___ Data shown ___
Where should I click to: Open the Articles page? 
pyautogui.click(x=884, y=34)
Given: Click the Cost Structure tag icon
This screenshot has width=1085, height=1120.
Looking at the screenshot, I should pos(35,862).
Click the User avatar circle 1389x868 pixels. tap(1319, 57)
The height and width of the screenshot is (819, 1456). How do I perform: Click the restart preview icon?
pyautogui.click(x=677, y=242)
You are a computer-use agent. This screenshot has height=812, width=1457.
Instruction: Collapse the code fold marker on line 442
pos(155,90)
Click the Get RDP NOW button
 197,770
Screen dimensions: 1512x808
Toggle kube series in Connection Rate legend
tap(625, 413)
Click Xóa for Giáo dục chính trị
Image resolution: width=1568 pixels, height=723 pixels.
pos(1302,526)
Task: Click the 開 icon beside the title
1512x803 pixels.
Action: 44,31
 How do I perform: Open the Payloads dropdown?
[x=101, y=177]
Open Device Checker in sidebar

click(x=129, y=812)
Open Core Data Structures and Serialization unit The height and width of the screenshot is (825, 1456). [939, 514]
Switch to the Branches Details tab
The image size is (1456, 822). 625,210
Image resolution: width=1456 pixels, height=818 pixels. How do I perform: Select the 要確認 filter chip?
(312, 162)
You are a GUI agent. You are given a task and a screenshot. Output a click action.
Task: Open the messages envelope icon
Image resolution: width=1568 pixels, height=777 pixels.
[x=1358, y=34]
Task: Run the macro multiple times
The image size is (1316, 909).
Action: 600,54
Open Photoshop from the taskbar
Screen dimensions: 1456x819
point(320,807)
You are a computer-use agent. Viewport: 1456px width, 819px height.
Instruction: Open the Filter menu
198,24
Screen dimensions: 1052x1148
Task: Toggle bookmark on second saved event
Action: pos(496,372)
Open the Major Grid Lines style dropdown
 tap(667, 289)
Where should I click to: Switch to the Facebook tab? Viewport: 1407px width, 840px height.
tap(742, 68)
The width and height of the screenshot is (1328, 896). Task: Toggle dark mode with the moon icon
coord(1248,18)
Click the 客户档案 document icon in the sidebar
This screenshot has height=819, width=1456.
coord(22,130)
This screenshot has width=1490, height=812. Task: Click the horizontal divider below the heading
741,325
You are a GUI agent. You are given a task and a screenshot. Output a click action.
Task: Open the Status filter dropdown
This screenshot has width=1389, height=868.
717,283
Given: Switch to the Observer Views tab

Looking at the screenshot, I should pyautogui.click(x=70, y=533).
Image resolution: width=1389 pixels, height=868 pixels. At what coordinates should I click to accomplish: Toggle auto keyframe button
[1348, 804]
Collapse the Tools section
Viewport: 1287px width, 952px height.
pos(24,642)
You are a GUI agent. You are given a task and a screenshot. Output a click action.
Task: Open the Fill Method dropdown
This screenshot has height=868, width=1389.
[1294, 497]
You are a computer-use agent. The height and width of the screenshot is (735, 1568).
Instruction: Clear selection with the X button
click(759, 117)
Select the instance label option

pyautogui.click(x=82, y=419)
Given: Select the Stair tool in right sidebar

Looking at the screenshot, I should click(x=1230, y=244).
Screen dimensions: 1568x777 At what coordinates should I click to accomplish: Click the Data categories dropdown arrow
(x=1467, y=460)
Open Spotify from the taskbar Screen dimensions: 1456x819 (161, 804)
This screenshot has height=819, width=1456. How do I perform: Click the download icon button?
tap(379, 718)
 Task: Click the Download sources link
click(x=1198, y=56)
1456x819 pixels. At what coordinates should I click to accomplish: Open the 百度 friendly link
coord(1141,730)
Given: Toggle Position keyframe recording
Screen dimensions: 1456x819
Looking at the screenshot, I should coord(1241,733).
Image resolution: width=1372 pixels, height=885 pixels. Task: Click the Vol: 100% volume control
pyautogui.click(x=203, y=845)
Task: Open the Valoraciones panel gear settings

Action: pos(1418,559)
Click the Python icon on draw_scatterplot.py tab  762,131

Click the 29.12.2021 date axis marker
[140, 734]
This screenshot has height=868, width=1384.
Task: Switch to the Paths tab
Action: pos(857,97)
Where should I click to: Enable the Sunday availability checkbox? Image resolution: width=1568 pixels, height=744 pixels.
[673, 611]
___
▶ Work instructions
Scan the listing above and work out how many of its lines contain the word "computer". Report only that number.

▶ Problem solution
3